A paperless office is a work environment that operates with most or all of its documents in digital form, stored electronically and easily accessed. It's based on the idea that many of formerly paper-based functions of traditional offices have become digitized. As computers became ubiquitous in the Western work environment, opinion leaders began to envision a workplace where conducting business digitally would not only streamline the business process, but would also largely eliminate the need for paper.
The basic idea underlying the paperless office is that, in most cases and in most industries, documents don't need to be printed. Contracts, for instance, can be created in one office, emailed to the parties and signed electronically, with each party provided a certified copy of the signed document.

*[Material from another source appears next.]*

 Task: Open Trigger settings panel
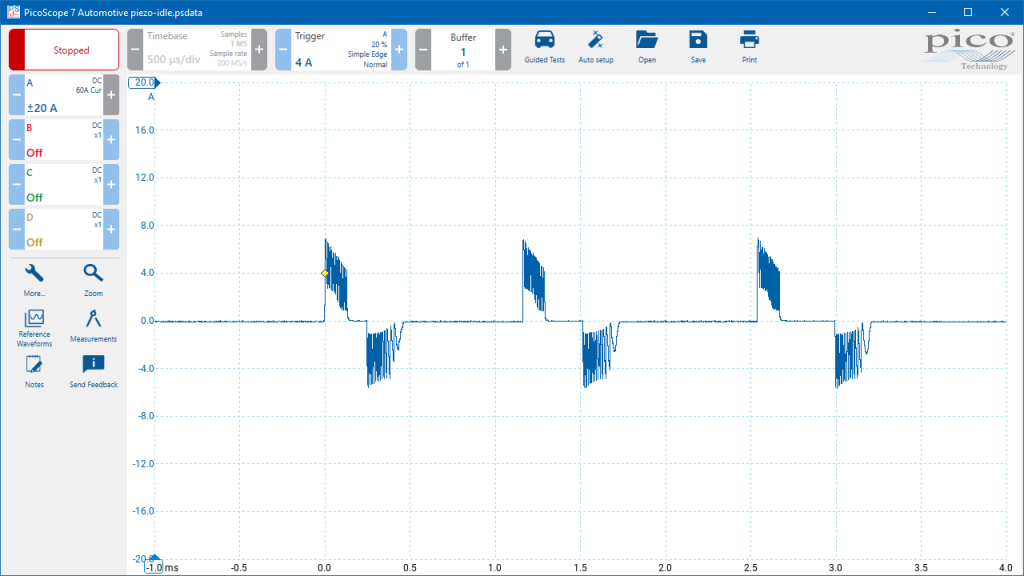(x=341, y=50)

Blueprints can be stored and accessed online, with construction progress tracked digitally. Restaurants can streamline their operations and minimize errors by digitizing their food ordering systems. Most businesses conduct at least some of their financial transactions electronically.

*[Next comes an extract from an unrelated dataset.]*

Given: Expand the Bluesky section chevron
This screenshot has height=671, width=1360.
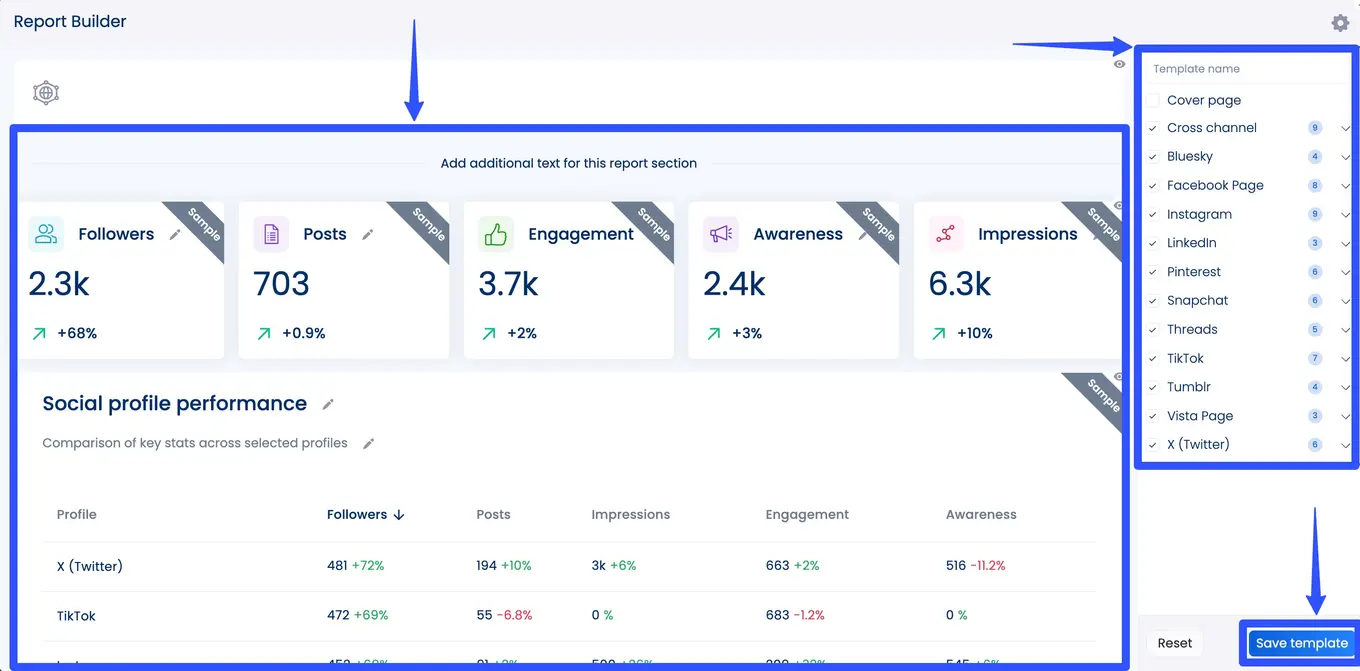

In addition to simply reducing the volume of paper in the workplace, a significant advantage of digitizing documents is that the most recent version is instantly available to everyone. Access to accurate, up-to-date information is especially crucial in healthcare, where patient records have traditionally been maintained in paper files in various locations. The potential for error is substantial when depending on such files. Some patients, however, carry their pertinent medical data on a digital storage device that is updated whenever they visit a healthcare professional. These devices, mirrored by records maintained in a central database, are a major contribution toward reducing healthcare professionals' reliance on paper and vulnerability to the problems associated with it.
Compared to digitized records, paper has many drawbacks. Paper documents require a significant amount of staff time for handling — creating documents, then storing and retrieving them. Mailing adds another layer of time and money to paper handling. Paper documents must also be stored, whether alphabetically or by date of creation, and the only way to retrieve a paper document is by knowing how it was stored. In addition, managers are acutely aware that a misfiled document is often a lost document.

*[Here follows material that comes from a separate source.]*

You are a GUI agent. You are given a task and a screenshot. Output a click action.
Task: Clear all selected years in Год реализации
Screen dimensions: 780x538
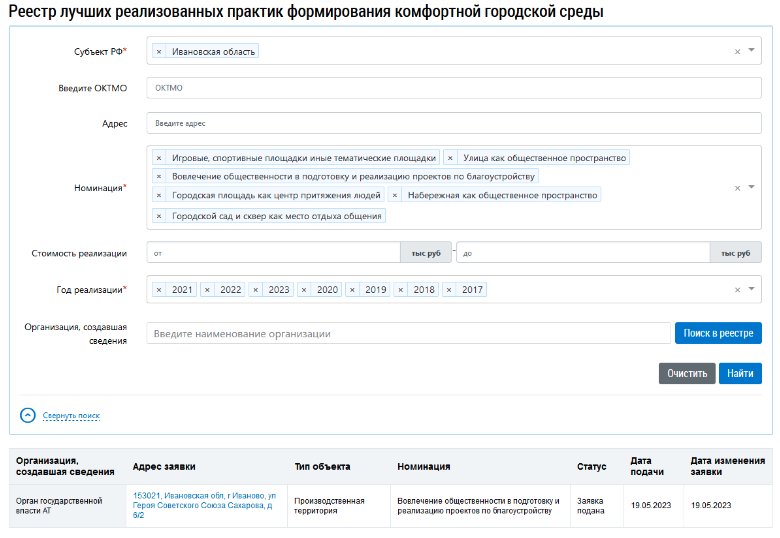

One of the most significant obstacles to the paperless office is the human factor — that is, most businesses have traditionally been paper-oriented, and it's difficult to change old habits. For example, many electronic documents are frequently printed and filed simply as a matter of routine. In addition, the increasing sophistication and capability of printers and copying machines makes it possible to print documents of a quality that was previously available only from commercial printers, but at a fraction of their cost. This led to a worldwide printing frenzy; from the time the paperless office was first articulated until 2000, it's estimated that the global output of paper documents of all sorts doubled. Since then, however, the output has leveled off and subsequently started to decline.
Implementation of paperless offices might produce desirable environmental benefits. The production of paper contributes both to deforestation and pollution, in addition to the production of greenhouse gases said to exacerbate global warming. In addition, the inks used in the production of documents themselves can contain harmful components which, in volume, also have an adverse impact on the environment.
Many archives can be digitized, and enterprises that implement paperless programs include scanning of existing paper records as part of those programs. Many companies have found that they've been storing many paper records they don't need, such as copies of monthly statements sent to customers. In addition to reducing the volume of stored paper documents, organizations that have undergone digitization programs have been able to rededicate space to purposes other than document storage.